(Data entries)
====

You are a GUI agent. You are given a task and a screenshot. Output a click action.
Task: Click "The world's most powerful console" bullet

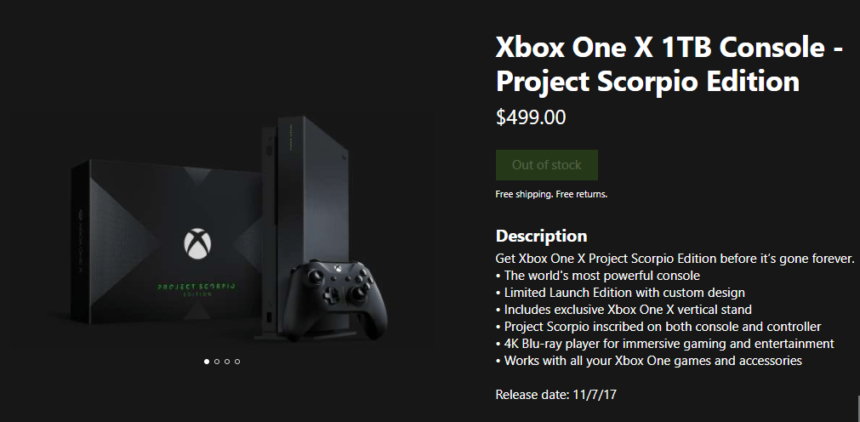point(601,275)
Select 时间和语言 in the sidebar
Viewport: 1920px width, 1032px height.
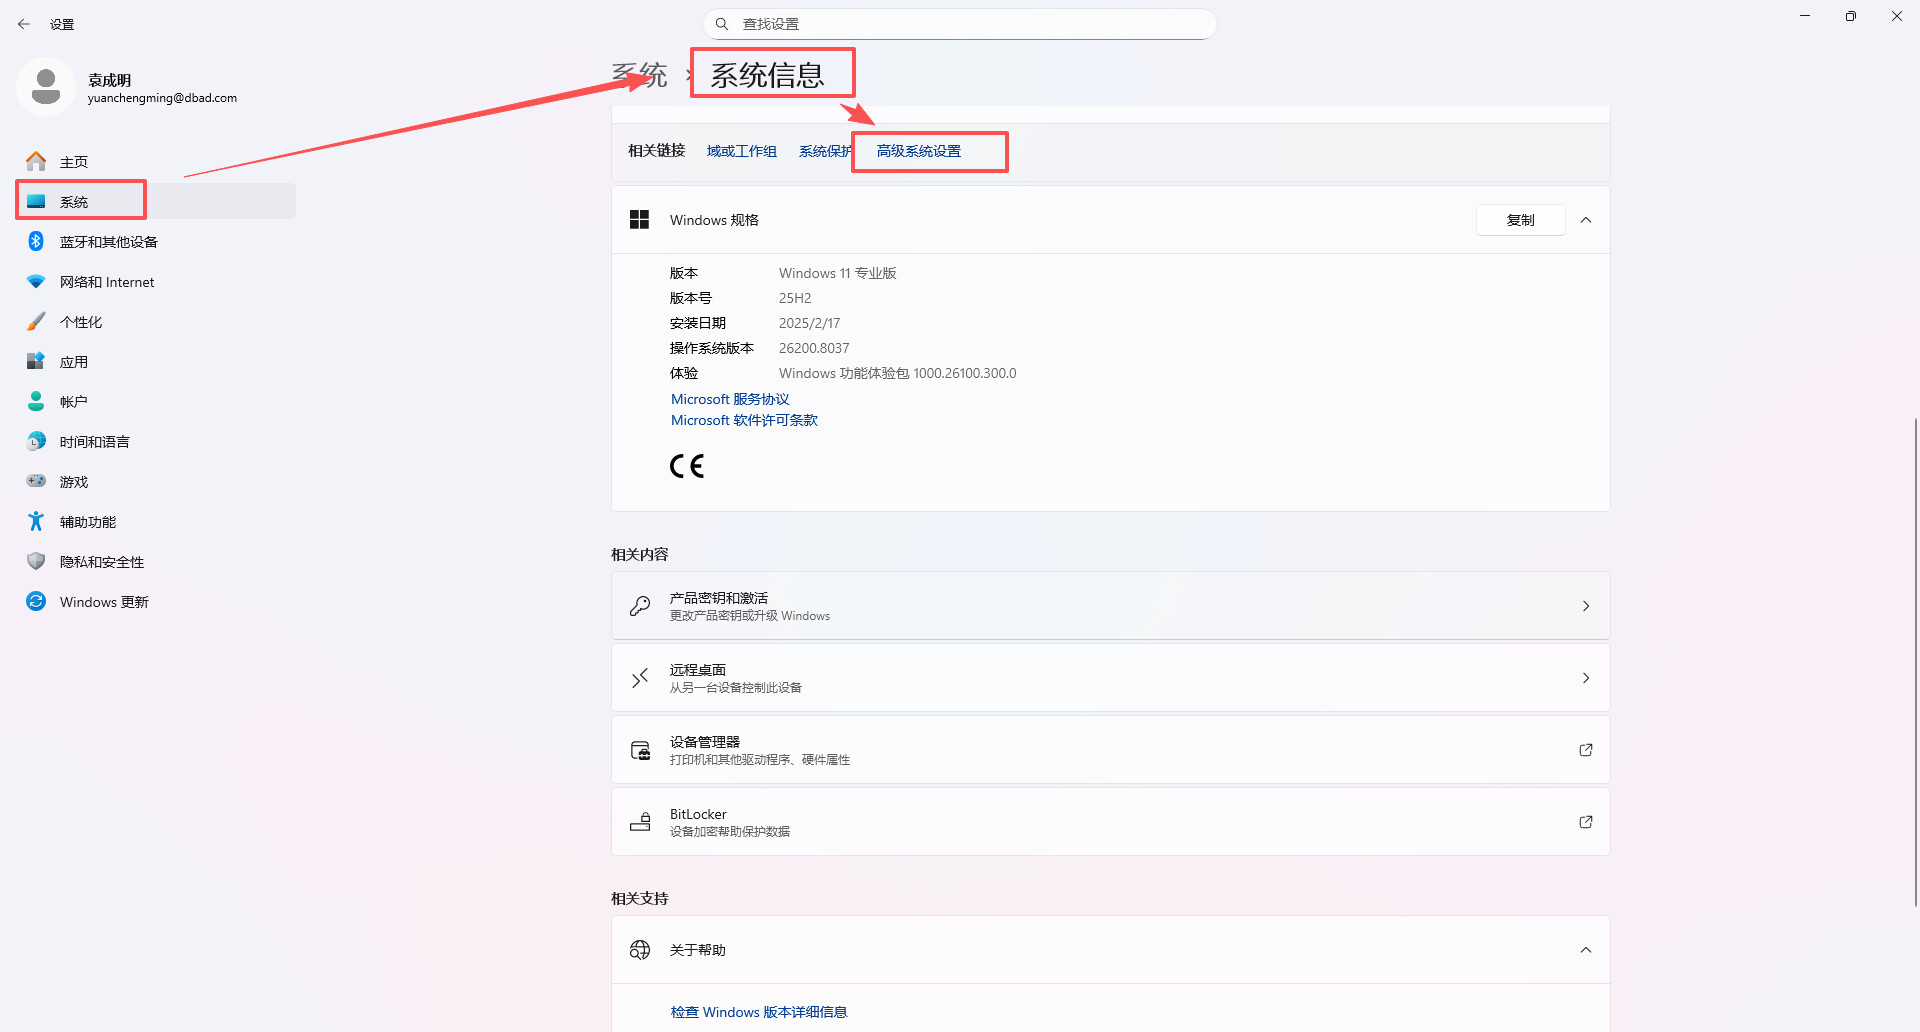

====

▶ Short exercise
Put each line of the items above into a JSON list of strings, one string per line, and skip blank lines. Leave the pictures out.

▶ Task answer
[
  "You are a GUI agent. You are given a task and a screenshot. Output a click action.",
  "Task: Click \"The world's most powerful console\" bullet",
  "point(601,275)",
  "Select 时间和语言 in the sidebar",
  "Viewport: 1920px width, 1032px height."
]